Judge Cites 'Intentional Discrimination' In Jury Selection For Ahmaud Arbery Case But Refuses To Take Action
The jury currently consists of 11 white members and one Black person.
November 04, 2021 at 3:14 pm
The trial for the killers of Ahmaud Arbery, a 25-year-old Black man killed while jogging in Brunswick, Georgia, is currently underway, and the jury selection is complete despite the process being rife with controversy. On Wednesday, 12 people were selected as jurors: one Black person and 11 white members, as well as four alternate jurors.
The jurors will be sworn in on Friday at 9 a.m. before opening arguments by the prosecutors and the defense. The three accused white men, Gregory McMichael, 67, his son Travis McMichael, 35, and a neighbor, William "Roddie" Bryan, 52, face nine counts each, which include malice murder, four counts of felony murder, two counts of aggravated assault, false imprisonment and criminal attempt to commit false imprisonment.
The judge in the #AhmaudArbery trial will not change the jury, despite admitting Arbery's killers' lawyers used "intentional discrimination" to reject Black jurors.
11 of 12 jurors are white.
Arbery's aunt called it "another of the injustices that we see here in Glynn County." pic.twitter.com/63IbDqnqDd
— AJ+ (@ajplus) November 4, 2021
Gregory and his son Travis are accused of chasing Arbery while he was jogging in the Satilla Shores neighborhood of Brunswick. Bryan filmed the encounter from his truck that he allegedly used to hit Arbery, according to ABC News. Both father and son confronted him with firearms. Arbery struggled with Travis and was fatally shot. His killing has many people believing the shooting was racially motivated, although the men claim they thought he was a robber in the neighborhood.
Based on the racial overtones of the case, the prosecutors are not pleased with the composition of the jury. They requested that Judge Timothy Walmsley reappoint eight potential Black jurors and argued the defense lawyers struck them from the final jury due to their race. Based on a U.S. Supreme Court ruling, it is considered unconstitutional for attorneys to eliminate a potential juror based on race or ethnicity.

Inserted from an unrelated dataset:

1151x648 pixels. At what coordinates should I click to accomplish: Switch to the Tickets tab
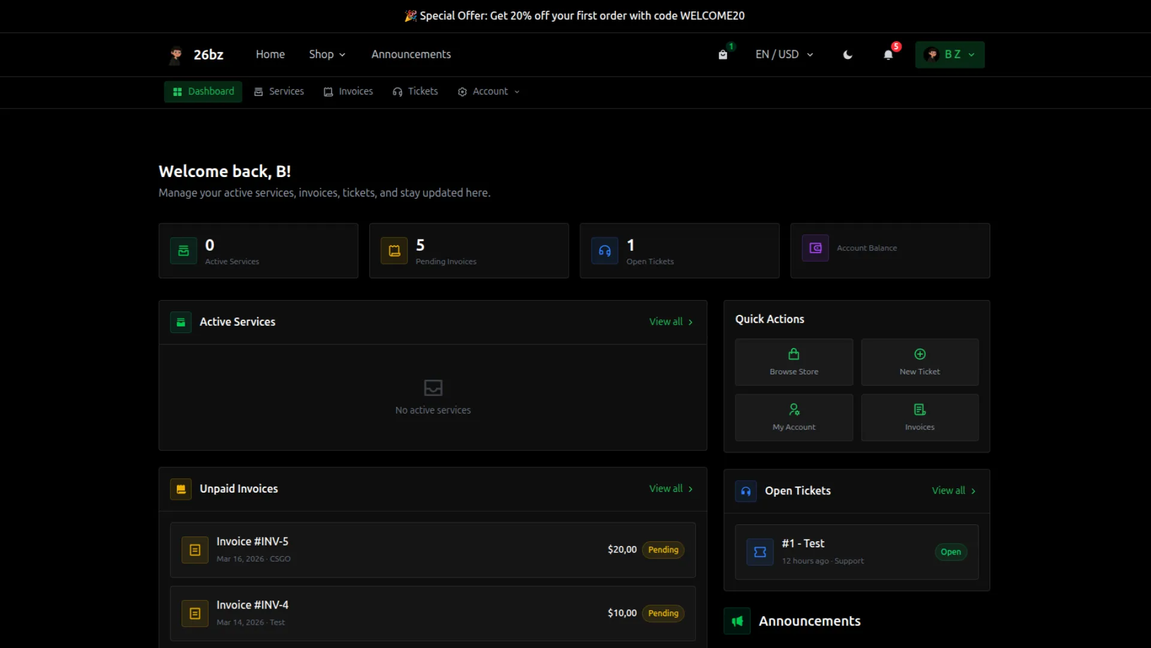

On Wednesday, Judge Walmsley concurred with the prosecution's suspicions, saying, "This court has found that there appears to be intentional discrimination." Yet, the judge decided to proceed with the trial without considering changing the jury's racial makeup. Walmsley denied the state's motion, claiming he was not able to take action because the defense adequately proved their reasons for their decision to strike potential Black jurors from the panel.
"One of the challenges that I think counsel recognized in this case is the racial overtones in the case. … This is sort of the continuation of a conversation that I think will continue for a long time, with respect to this case," Walmsley said, according to CNN.
A total of 600 people were summoned for jury duty on Oct. 18, according to USA Today. Through a process of elimination, 65 individuals were eligible, and 16 were selected out of that group — 12 women and four men. Through the jury selection process, many would-be jurors expressed they held "negative feelings" toward the three defendants, knew the facts of the case, read the documents online and viewed the video that captured Arbery's alleged killers.
Other jurors had made their decision that the men were guilty. Brunswick is a small coastal town with a predominantly Black population, situated in majority white Glynn County.
The trial is expected to continue through the week of Nov. 19.